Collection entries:
_ _ _ _ _ _ _
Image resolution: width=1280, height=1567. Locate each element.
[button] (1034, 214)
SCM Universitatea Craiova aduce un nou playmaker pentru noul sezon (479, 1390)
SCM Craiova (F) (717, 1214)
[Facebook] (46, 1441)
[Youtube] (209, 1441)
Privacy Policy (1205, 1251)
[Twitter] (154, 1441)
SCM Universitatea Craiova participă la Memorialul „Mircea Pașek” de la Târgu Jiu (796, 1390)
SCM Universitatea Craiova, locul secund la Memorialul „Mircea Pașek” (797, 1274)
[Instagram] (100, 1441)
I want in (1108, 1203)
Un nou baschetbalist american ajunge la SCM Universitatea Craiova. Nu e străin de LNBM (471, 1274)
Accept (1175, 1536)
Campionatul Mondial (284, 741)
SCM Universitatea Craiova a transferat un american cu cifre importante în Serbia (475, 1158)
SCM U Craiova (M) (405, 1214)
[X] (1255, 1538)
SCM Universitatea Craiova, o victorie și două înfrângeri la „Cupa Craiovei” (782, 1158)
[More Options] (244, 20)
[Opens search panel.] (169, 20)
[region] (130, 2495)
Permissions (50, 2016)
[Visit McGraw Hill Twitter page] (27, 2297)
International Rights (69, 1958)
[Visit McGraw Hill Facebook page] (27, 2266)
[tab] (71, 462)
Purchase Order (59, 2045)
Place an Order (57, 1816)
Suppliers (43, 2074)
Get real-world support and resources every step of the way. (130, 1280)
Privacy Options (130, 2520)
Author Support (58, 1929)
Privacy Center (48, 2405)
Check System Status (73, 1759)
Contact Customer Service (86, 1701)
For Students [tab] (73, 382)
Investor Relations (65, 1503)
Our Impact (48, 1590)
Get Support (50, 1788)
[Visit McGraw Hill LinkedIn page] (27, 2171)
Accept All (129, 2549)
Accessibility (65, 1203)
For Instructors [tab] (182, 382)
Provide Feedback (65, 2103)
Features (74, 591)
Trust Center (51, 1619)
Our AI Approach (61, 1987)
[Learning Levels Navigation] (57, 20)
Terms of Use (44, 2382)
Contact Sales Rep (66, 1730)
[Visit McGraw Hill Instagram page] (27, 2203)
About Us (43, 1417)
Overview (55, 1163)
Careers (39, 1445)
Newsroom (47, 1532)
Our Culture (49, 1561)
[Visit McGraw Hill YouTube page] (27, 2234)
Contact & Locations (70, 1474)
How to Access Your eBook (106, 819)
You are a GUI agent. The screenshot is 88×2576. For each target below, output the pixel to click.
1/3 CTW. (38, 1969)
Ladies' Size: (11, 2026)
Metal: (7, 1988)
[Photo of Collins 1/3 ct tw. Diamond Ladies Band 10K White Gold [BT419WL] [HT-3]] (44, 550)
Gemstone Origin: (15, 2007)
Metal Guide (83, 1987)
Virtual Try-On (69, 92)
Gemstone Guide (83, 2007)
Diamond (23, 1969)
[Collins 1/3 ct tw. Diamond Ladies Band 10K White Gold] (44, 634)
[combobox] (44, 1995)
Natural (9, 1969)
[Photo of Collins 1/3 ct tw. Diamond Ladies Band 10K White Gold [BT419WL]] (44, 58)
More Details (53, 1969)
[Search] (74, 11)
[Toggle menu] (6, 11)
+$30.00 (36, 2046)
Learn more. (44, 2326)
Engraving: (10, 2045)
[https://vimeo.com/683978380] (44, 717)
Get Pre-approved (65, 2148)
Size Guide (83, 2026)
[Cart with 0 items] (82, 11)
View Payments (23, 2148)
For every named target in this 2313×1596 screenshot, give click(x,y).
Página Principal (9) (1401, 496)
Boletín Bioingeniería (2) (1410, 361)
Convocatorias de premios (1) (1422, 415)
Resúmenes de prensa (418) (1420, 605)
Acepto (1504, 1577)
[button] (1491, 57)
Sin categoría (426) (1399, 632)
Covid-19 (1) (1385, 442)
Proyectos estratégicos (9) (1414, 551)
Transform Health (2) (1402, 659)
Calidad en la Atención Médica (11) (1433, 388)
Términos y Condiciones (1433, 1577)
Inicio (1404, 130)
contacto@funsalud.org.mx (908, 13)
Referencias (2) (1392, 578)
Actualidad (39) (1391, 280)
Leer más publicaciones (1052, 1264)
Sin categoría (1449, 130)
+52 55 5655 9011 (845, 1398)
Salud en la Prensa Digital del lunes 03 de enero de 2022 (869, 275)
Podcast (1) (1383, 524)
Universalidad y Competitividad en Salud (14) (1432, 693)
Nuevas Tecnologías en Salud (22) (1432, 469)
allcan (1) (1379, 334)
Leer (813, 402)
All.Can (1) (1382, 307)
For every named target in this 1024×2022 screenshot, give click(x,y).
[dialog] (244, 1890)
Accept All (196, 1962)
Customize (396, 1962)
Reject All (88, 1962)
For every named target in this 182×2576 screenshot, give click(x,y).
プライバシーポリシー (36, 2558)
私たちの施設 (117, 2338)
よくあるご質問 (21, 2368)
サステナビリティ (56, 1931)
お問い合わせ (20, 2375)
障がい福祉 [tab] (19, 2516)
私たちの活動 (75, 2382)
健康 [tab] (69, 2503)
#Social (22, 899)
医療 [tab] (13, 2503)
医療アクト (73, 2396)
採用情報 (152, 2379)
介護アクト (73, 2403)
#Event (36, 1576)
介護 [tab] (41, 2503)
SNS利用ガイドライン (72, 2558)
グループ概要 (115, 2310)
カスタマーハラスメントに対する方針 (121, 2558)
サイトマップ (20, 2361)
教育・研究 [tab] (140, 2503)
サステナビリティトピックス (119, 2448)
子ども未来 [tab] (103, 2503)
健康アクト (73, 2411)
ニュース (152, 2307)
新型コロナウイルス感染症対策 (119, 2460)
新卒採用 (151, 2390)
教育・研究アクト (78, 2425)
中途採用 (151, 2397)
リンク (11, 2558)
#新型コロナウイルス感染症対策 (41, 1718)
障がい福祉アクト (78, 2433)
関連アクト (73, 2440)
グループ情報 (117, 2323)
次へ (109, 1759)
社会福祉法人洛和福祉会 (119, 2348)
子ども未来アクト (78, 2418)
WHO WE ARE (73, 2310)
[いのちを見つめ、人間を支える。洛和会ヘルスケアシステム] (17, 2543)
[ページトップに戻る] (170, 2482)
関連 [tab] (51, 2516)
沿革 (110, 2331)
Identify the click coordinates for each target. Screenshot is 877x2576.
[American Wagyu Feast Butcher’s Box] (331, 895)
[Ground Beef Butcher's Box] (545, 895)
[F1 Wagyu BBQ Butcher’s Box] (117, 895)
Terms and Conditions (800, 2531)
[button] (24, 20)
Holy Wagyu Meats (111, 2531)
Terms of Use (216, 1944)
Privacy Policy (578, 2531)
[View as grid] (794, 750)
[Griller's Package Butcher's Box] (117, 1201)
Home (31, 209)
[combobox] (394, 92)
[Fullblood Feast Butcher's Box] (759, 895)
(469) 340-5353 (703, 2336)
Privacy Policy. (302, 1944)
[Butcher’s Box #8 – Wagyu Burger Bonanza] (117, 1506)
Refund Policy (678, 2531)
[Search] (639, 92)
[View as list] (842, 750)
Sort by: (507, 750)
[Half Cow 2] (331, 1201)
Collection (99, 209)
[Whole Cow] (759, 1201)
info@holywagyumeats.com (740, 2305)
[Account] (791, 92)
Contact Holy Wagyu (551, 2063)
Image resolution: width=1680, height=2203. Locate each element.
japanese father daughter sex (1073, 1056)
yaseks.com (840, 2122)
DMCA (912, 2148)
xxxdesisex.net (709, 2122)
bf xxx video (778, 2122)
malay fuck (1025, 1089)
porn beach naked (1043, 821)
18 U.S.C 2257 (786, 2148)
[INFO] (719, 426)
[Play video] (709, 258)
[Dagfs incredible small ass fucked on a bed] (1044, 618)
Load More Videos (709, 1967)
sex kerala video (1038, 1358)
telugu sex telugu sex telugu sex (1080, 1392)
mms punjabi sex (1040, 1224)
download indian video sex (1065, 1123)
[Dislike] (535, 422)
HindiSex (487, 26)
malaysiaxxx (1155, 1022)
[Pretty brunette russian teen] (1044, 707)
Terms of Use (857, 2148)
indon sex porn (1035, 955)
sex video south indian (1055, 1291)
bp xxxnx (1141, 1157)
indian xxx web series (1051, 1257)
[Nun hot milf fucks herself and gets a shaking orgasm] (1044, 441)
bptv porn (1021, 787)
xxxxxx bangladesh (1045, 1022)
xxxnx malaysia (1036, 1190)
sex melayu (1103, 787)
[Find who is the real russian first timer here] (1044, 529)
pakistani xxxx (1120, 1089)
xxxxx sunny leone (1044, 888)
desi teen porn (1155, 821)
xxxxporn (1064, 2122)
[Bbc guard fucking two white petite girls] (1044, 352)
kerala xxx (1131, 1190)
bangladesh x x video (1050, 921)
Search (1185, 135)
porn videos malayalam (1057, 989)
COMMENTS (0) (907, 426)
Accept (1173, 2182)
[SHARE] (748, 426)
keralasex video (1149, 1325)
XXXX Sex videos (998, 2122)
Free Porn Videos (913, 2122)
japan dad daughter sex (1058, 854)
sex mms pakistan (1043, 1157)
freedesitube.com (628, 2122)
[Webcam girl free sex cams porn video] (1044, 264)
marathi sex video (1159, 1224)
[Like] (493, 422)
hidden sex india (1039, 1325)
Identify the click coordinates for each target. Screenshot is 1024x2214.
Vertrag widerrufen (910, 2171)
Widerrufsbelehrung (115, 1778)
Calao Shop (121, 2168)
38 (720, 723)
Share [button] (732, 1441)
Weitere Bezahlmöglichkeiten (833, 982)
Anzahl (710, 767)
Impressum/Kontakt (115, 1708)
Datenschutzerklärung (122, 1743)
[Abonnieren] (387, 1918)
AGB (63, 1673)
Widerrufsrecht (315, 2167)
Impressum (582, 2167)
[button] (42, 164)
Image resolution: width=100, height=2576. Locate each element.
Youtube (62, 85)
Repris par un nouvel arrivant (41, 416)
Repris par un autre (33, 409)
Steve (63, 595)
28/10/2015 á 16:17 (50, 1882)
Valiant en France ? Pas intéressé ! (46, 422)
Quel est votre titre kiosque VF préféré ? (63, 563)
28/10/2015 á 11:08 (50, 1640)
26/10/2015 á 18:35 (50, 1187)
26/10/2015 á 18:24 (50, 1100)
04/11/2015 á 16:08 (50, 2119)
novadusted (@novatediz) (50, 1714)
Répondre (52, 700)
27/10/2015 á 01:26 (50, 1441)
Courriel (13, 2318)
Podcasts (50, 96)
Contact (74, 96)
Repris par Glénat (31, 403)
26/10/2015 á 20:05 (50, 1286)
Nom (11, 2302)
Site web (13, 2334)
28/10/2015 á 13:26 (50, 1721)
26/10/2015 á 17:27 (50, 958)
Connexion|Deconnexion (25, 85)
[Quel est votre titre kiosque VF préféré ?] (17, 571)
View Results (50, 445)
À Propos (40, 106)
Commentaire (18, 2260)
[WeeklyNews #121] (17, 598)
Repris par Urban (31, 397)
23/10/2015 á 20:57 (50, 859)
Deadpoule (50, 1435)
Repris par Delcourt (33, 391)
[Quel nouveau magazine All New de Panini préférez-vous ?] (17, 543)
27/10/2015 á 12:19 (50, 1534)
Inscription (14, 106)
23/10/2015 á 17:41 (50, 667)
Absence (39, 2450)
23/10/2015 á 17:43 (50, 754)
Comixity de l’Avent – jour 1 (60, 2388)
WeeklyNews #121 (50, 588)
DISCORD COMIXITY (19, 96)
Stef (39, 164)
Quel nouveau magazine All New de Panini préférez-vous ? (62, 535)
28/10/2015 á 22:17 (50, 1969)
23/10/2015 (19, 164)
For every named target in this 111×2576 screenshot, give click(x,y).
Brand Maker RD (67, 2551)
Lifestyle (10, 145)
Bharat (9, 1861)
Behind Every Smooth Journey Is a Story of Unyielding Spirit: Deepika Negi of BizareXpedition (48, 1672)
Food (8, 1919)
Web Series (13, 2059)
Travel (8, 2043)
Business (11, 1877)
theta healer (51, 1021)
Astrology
_ _ _ _ _ _ _
→ WHAT TO PRODUCE
Please copy the lines in the records above between the one holding "Resúmenes de prensa (418) (1420, 605)" and the one holding "[button] (24, 20)", inclusive, exactly and with no other line.

→ WRITTEN RESPONSE
Resúmenes de prensa (418) (1420, 605)
Acepto (1504, 1577)
[button] (1491, 57)
Sin categoría (426) (1399, 632)
Covid-19 (1) (1385, 442)
Proyectos estratégicos (9) (1414, 551)
Transform Health (2) (1402, 659)
Calidad en la Atención Médica (11) (1433, 388)
Términos y Condiciones (1433, 1577)
Inicio (1404, 130)
contacto@funsalud.org.mx (908, 13)
Referencias (2) (1392, 578)
Actualidad (39) (1391, 280)
Leer más publicaciones (1052, 1264)
Sin categoría (1449, 130)
+52 55 5655 9011 (845, 1398)
Salud en la Prensa Digital del lunes 03 de enero de 2022 (869, 275)
Podcast (1) (1383, 524)
Universalidad y Competitividad en Salud (14) (1432, 693)
Nuevas Tecnologías en Salud (22) (1432, 469)
allcan (1) (1379, 334)
Leer (813, 402)
All.Can (1) (1382, 307)
For every named target in this 1024×2022 screenshot, give click(x,y).
[dialog] (244, 1890)
Accept All (196, 1962)
Customize (396, 1962)
Reject All (88, 1962)
For every named target in this 182×2576 screenshot, give click(x,y).
プライバシーポリシー (36, 2558)
私たちの施設 (117, 2338)
よくあるご質問 (21, 2368)
サステナビリティ (56, 1931)
お問い合わせ (20, 2375)
障がい福祉 [tab] (19, 2516)
私たちの活動 (75, 2382)
健康 [tab] (69, 2503)
#Social (22, 899)
医療 [tab] (13, 2503)
医療アクト (73, 2396)
採用情報 (152, 2379)
介護アクト (73, 2403)
#Event (36, 1576)
介護 [tab] (41, 2503)
SNS利用ガイドライン (72, 2558)
グループ概要 (115, 2310)
カスタマーハラスメントに対する方針 (121, 2558)
サイトマップ (20, 2361)
教育・研究 [tab] (140, 2503)
サステナビリティトピックス (119, 2448)
子ども未来 [tab] (103, 2503)
健康アクト (73, 2411)
ニュース (152, 2307)
新型コロナウイルス感染症対策 (119, 2460)
新卒採用 (151, 2390)
教育・研究アクト (78, 2425)
中途採用 (151, 2397)
リンク (11, 2558)
#新型コロナウイルス感染症対策 (41, 1718)
障がい福祉アクト (78, 2433)
関連アクト (73, 2440)
グループ情報 (117, 2323)
次へ (109, 1759)
社会福祉法人洛和福祉会 (119, 2348)
子ども未来アクト (78, 2418)
WHO WE ARE (73, 2310)
[いのちを見つめ、人間を支える。洛和会ヘルスケアシステム] (17, 2543)
[ページトップに戻る] (170, 2482)
関連 [tab] (51, 2516)
沿革 (110, 2331)
Identify the click coordinates for each target. Screenshot is 877x2576.
[American Wagyu Feast Butcher’s Box] (331, 895)
[Ground Beef Butcher's Box] (545, 895)
[F1 Wagyu BBQ Butcher’s Box] (117, 895)
Terms and Conditions (800, 2531)
[button] (24, 20)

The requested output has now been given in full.